Ecosystem services are the benefits societies get from the ecosystems. These are classified in four main groups:

  1. supporting,
  2. regulating,
  3. cultural and
  4. provisioning services,

with biodiversity as structural feature of ecosystems with direct influence in all other services. Following the Millennium Ecosystem Assessment, supporting services are those that are necessary for the production of all other ecosystem services (e.g. primary production, production of oxygen, soil formation, nutrient cycling) while regulating services are the benefits people obtain from the regulation of ecosystem processes (e.g. air quality, climate regulation, erosion control, regulation of diseases, water purification). There are also services that provide both regulating and supporting services such as water and soil conservation. Biodiversity has intrinsic value independent to any human concern.

In general terms, ecosystems have the ability to withstand some level of stress without showing signs of major changes, or to recover at the short- or medium term after disturbances by themselves. However, when pressures act for very long time and/or high intensity, ecosystem functions might overcome degradation thresholds (tipping points) and show abrupt changes in key ecological properties and ecosystem services (Scheffer et al. 2001, Daliakopoulos and Tsanis, 2013). Beyond these points, natural recovery is very unlikely to occur or very slow (Whisenant 1999) and degradation might also generate new ecosystems very dissimilar to the original reference one (Hobbs et al. 2006). Fire and grazing are the two major disturbances in CASCADE field sites. These two stresses differ significantly in the way they affect ecosystems and, as a consequence, in their short-, medium- and long term impacts. Wildfires represent discrete but very strong events of disturbance while grazing usually occurs in a continuous way with smoother effects on affected ecosystems. Therefore, the assessment of impacts and ecosystem services of sites impacted by grazing can be done at any time, but the same assessment in fire-affected ecosystems will largely depend on the time passed since the last fire because soil properties and plant communities change as secondary succession progresses (Baeza et al. 2007).

Restoring biodiversity and maximizing ecosystem services are priorities in the EU Biodiversity Strategy (Lammerant et al. 2014). Biodiversity can be assessed at different scales, from gene to ecosystems and it underlies all ecosystem processes (Mace et al. 2005). Water cycle regulation is a central ecosystem service for maintaining fresh water resources, controlling floods and, hence, protecting people living downstream (Vörösmarty et al. 2005). This ecosystem service is especially important in densely populated drylands due to the combination of high water demand, low availability and, in many places, low water quality derived from the absence of dilution potential. Transitions and movements of nutrients between and within components of the ecosystems is summarized by nutrient cycling which is regulated by a great variety of organisms and its alterations have deep impacts on ecosystem functioning, other ecosystem services and, finally, human well-being (Lavelle et al. 2005). Soil loss could be an irreversible process at the human and ecological scale. Soil retention provides very important ecosystem service to maintain primary productivity and prevent harmful effects because of soil erosion (de Groot et al. 2002). Ecosystems represent a sink for the removal and storage of carbon from the atmosphere in different biotic and abiotic components. In addition to the evident accumulation in plant aboveground biomass, soils of healthy systems can also store large amounts of C mainly in soil organic matter, roots of vegetation and microbial biomass. Furthermore, there are carbon credit markets where C sequestered in ecosystems can be sold (Jose 2009).
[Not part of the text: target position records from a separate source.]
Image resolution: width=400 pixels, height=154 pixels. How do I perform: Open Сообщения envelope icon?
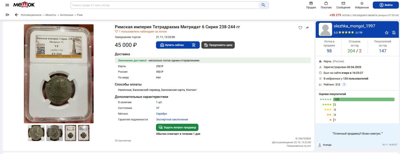coord(343,3)
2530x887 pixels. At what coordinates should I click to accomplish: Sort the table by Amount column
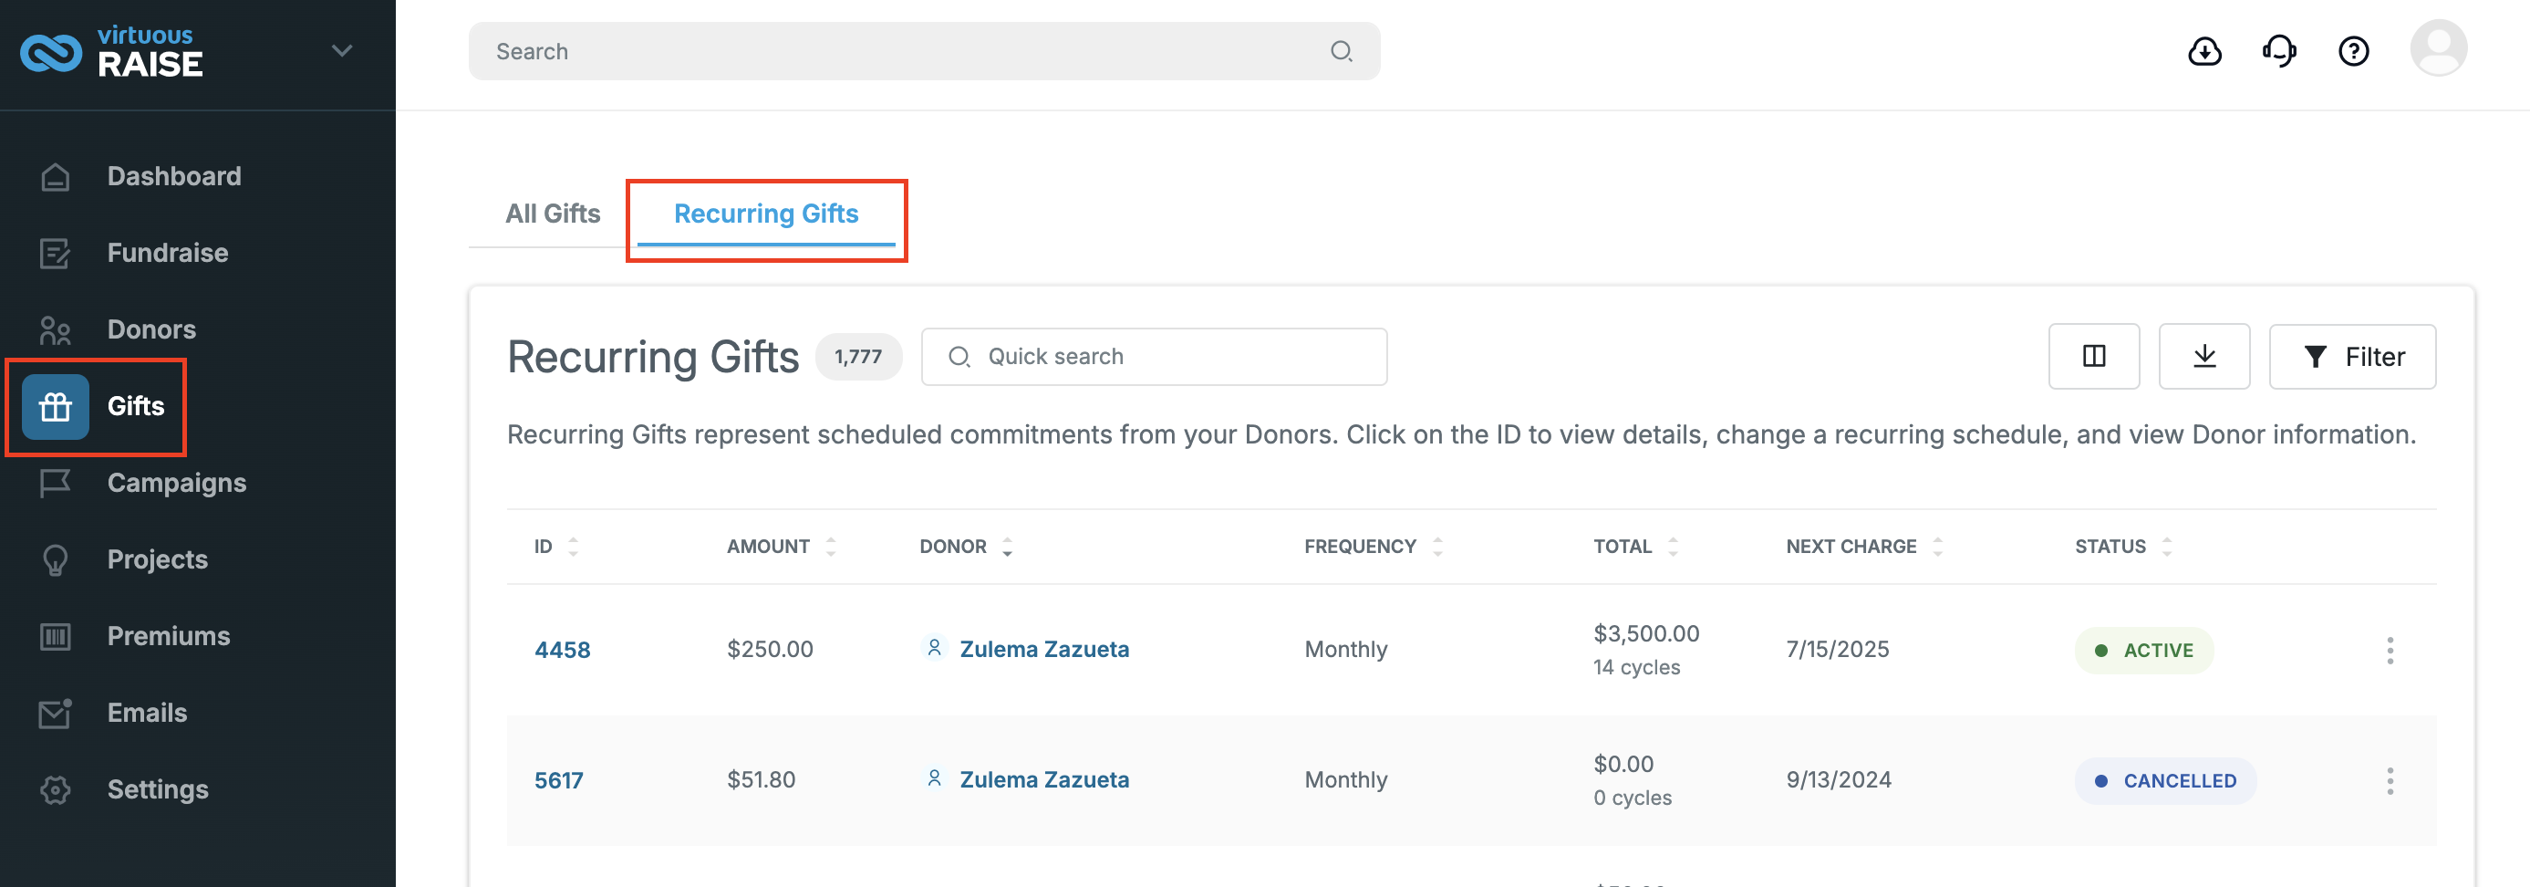(782, 547)
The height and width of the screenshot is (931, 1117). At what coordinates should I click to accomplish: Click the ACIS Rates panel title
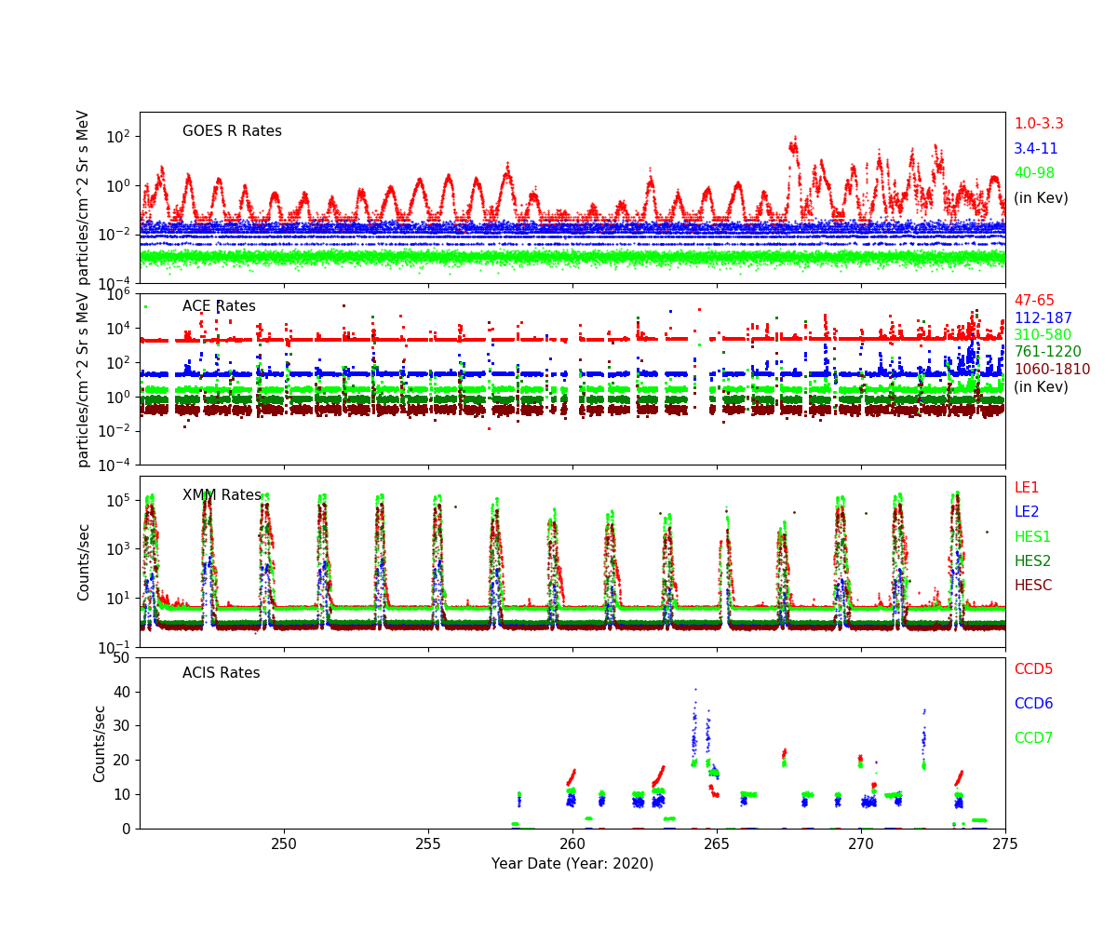(x=221, y=673)
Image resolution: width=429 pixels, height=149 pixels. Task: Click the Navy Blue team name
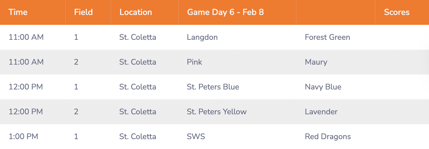(x=323, y=87)
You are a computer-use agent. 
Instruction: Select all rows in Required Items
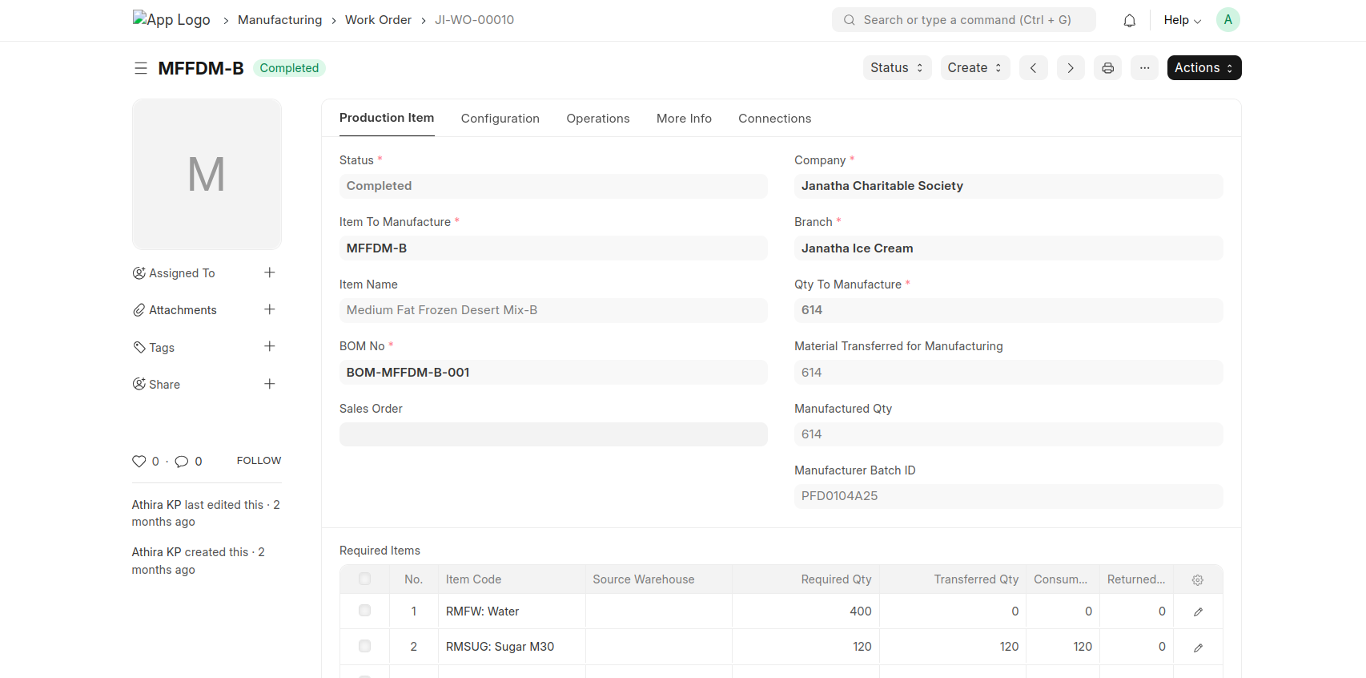pyautogui.click(x=364, y=579)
The main objective of this section of CASCADiS is to assess whether there are any losses of important environmental ecosystem services associated to the pressures acting in all six CASCADE study sites, and to quantify these losses if they occur. Knowing and understanding the structure, function and provision of services of degraded and reference (not necessarily pristine) ecosystems at present is a very useful tool to define restoration and conservation management practices.